Due to inclement weather, UVa-Wise is closed on Thursday, March 5.

UVa-Wise offers innovative technology experiences through summer camps

The University of Virginia’s College at Wise offered two opportunities during summer break for students to sample innovative technology during summer camps.

The camps, both sponsored by the Department of Mathematics and Computer Science, provide access to 3-D printers, robots and other innovative technology in Darden Hall.

The Summer Program in Robotics and Intelligent Technology, held in June, was a weeklong day camp available for grades 6-8 who were interested in science and technology. 

Students acquired hands-on experience with robots including the LEGO Mindstorm robot by learning to design, customize and program robots while providing students with unique learning opportunities.

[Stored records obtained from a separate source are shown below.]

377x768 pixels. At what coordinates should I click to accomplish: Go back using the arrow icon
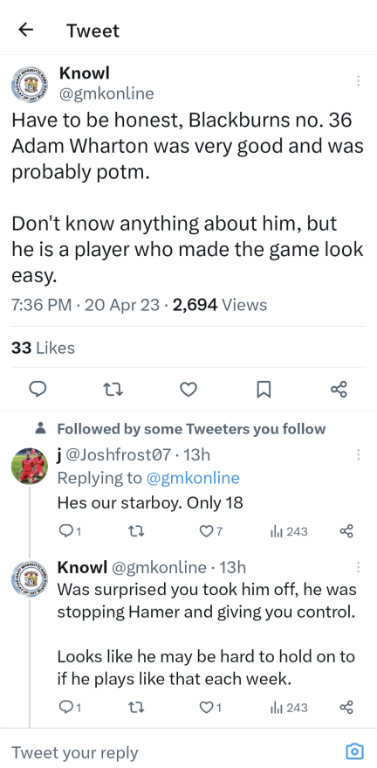(x=25, y=30)
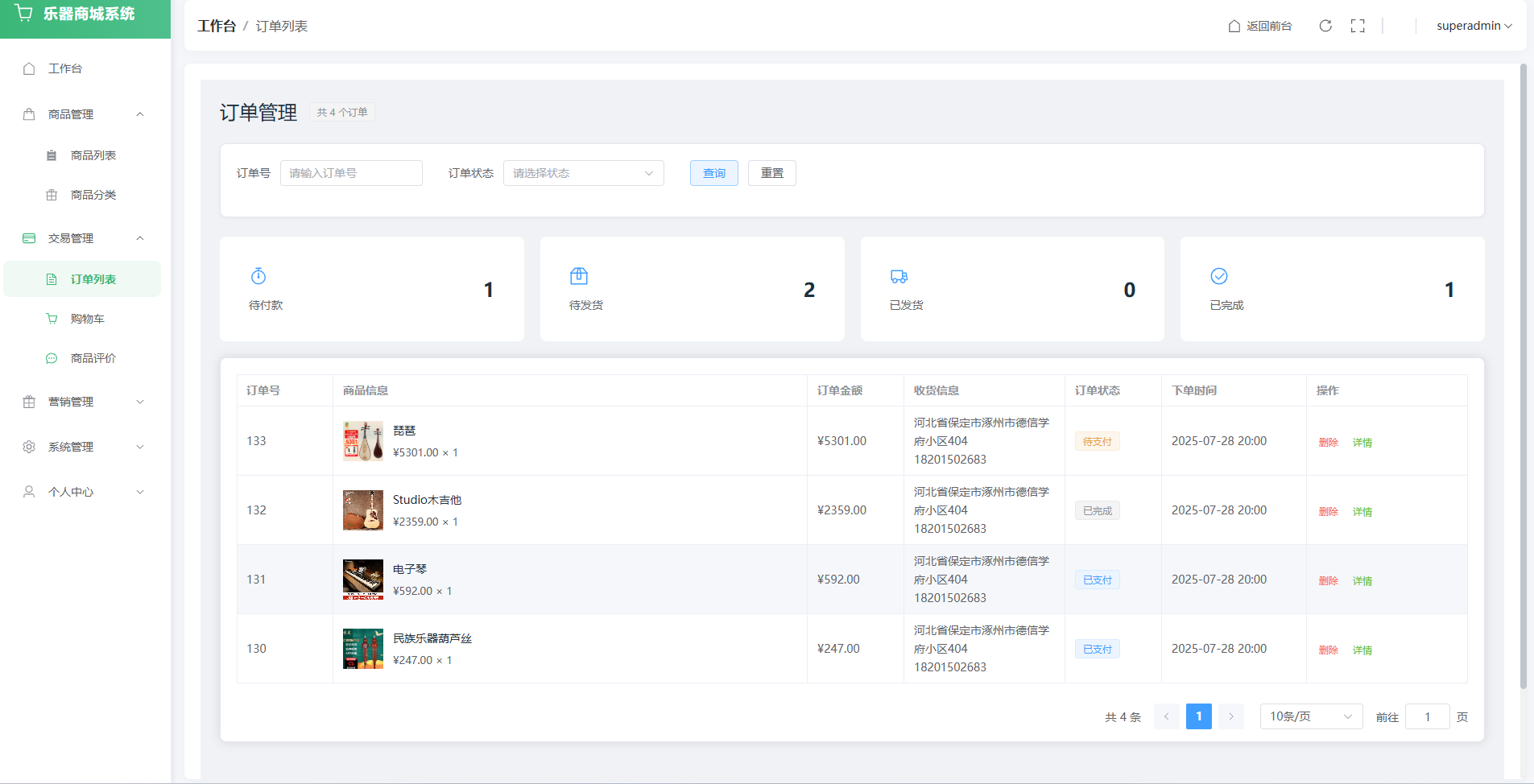Click the 已完成 checkmark circle icon
1534x784 pixels.
(x=1219, y=276)
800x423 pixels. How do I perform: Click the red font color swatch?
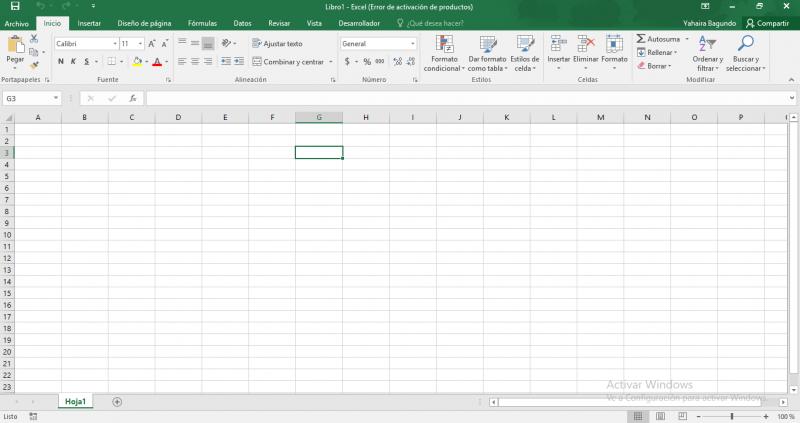pos(156,62)
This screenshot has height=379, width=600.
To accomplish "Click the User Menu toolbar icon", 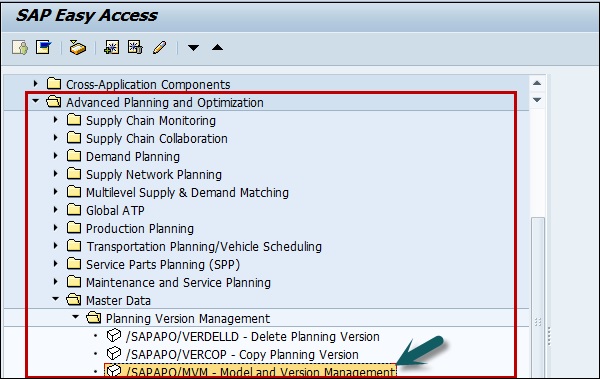I will pos(20,48).
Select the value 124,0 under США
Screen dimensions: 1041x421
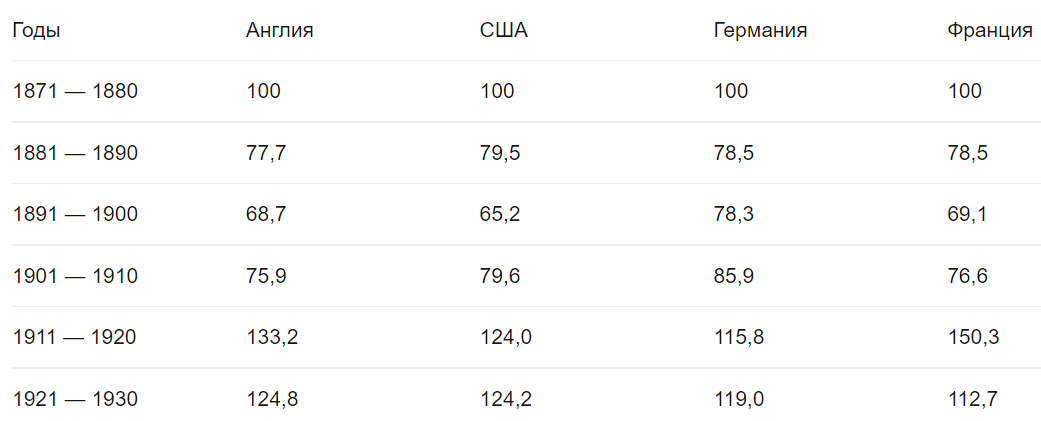[x=506, y=337]
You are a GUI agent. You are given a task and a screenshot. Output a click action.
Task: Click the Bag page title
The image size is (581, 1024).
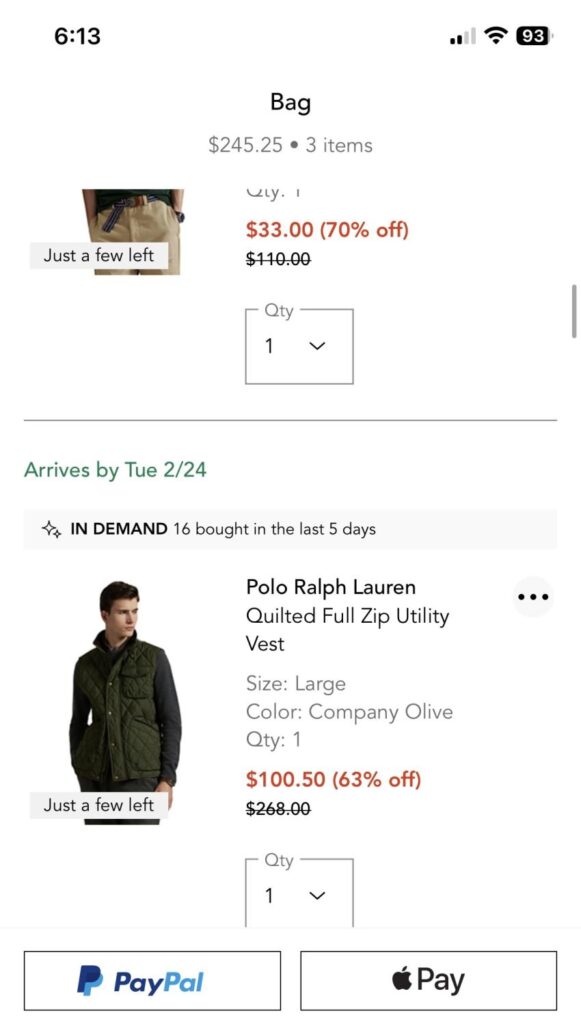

“Participants get hands-on instruction and access to cutting-edge technology in a modern makers’ space,” said Daniel Ray, a computer science professor and camp director. “Campers have the opportunity to envision an idea, and bring it into physical form.”

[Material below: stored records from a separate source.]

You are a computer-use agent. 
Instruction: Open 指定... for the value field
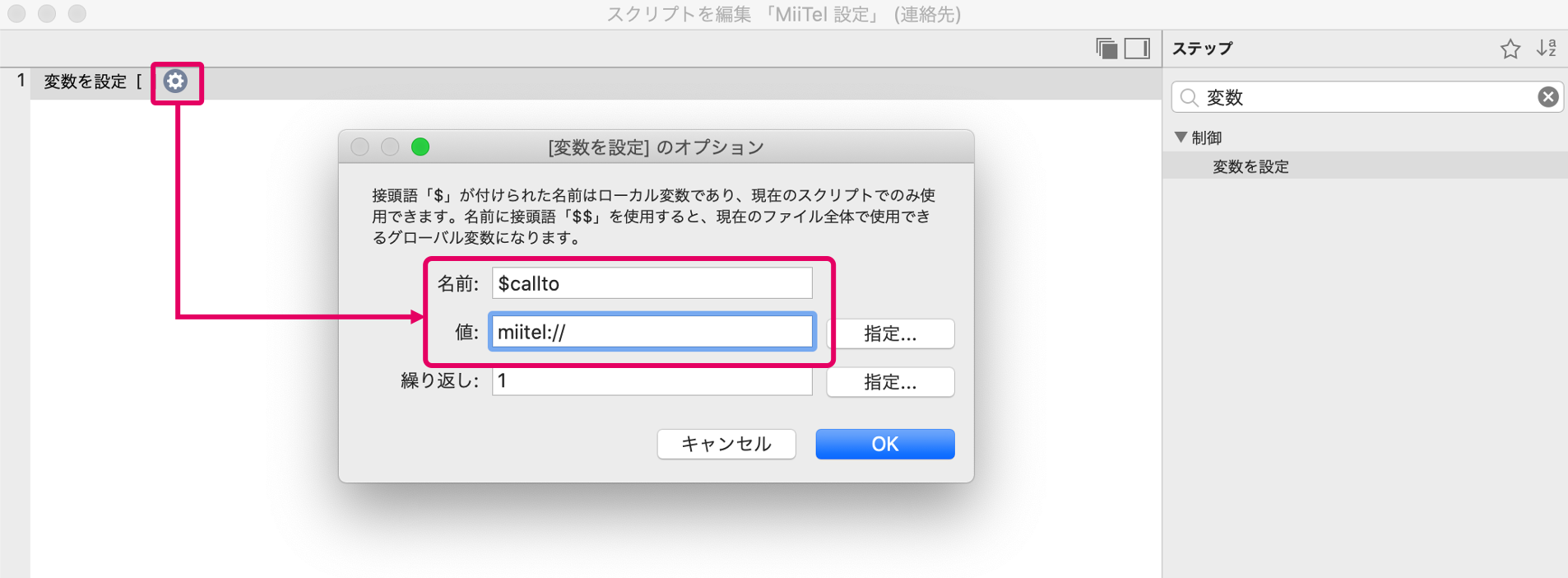(890, 333)
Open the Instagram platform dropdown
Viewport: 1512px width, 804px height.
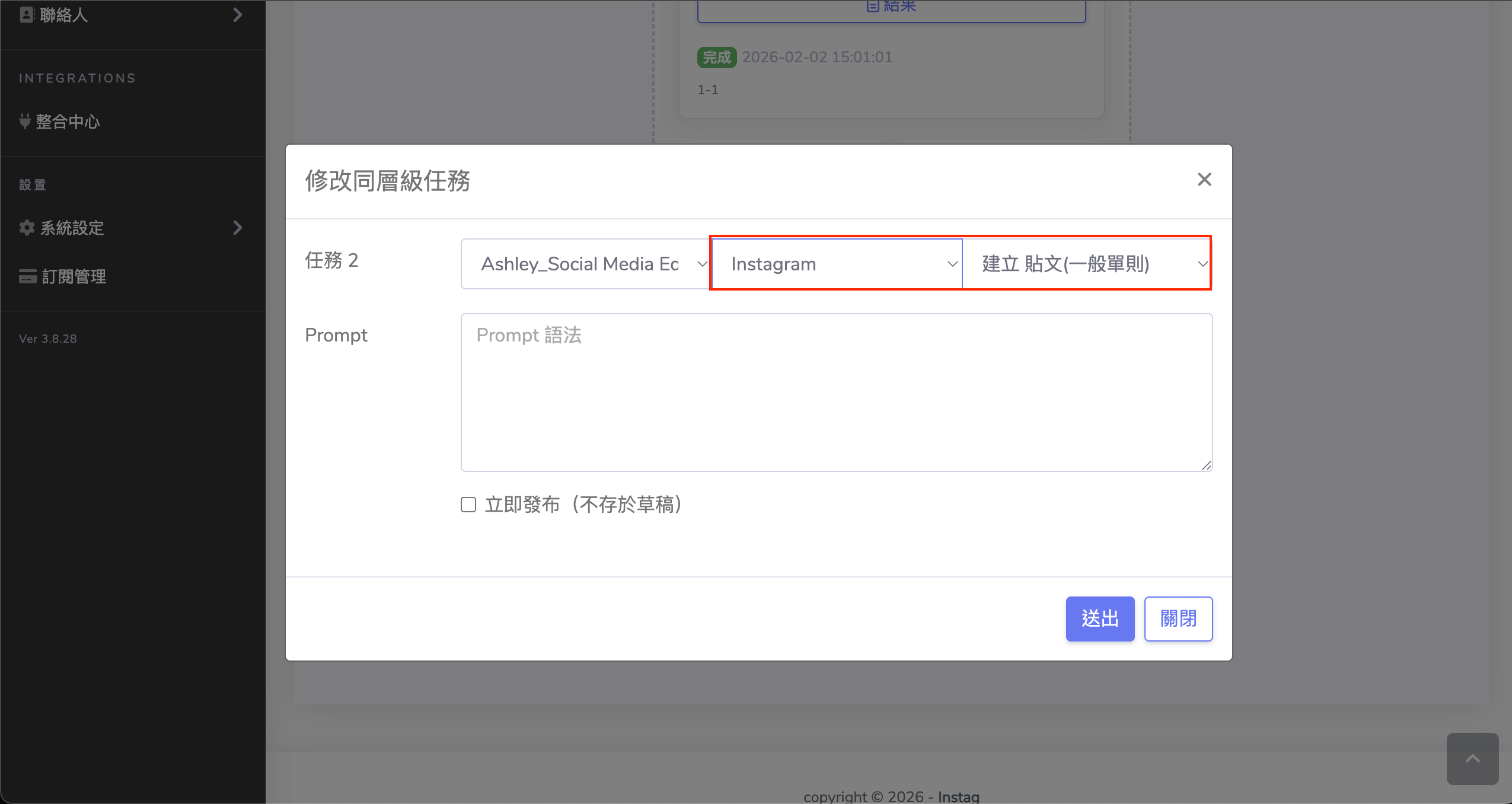tap(836, 264)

The second camp is a free five-week Summer Program in Technology and Creativity that runs throughout July into the first week of August for select incoming college freshmen and high school students.

This free camp offers pre-college degree experience whereby participants may earn three hours of college credit while focusing on technology including 3D printing, laser cutting and physical and wearable computing.

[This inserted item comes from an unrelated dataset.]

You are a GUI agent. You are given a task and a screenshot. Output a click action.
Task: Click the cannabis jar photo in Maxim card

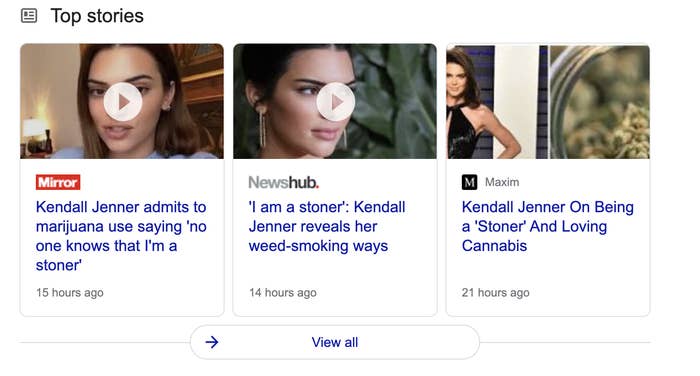click(599, 102)
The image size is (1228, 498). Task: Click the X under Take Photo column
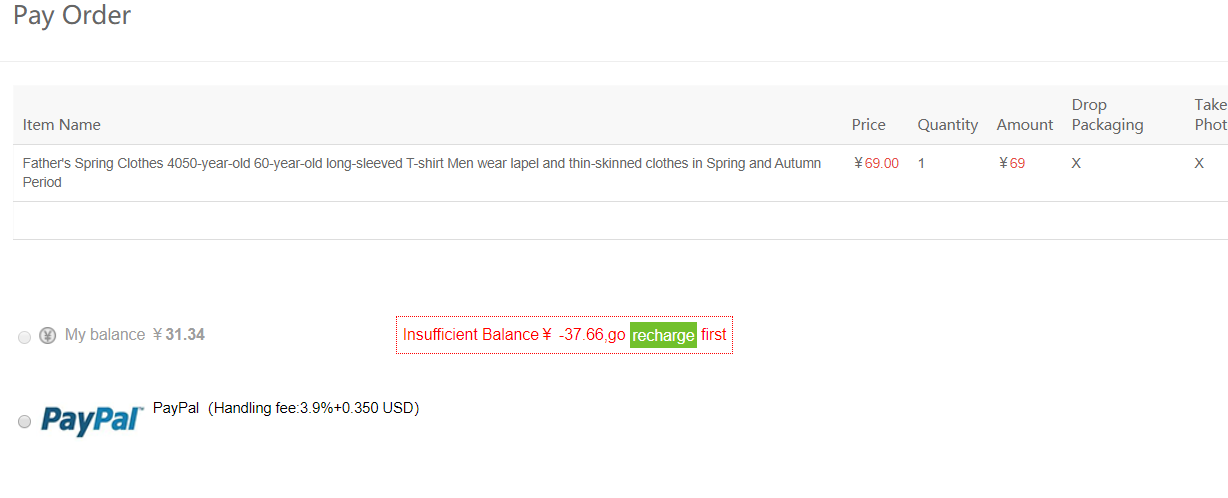(x=1199, y=163)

“We sought out and found creative and ambitious people, and based on their impressive academic records we asked them to join us,” said Ray.

Ray hopes the camp will inspire students from all areas of study to see the benefits new technology can offer.

The program was designed for everyone: future lawyers, future doctors, future fashion designers and future engineers alike,” Daniel said. “Future educators can create customizable educational resources. Aspiring fashion designers can create 3D printed clothing and wearable smart technology. Future theater professionals could create electronic theater props and models. Aspiring artists could create unique sculptures, stamps and stencils for paper art.”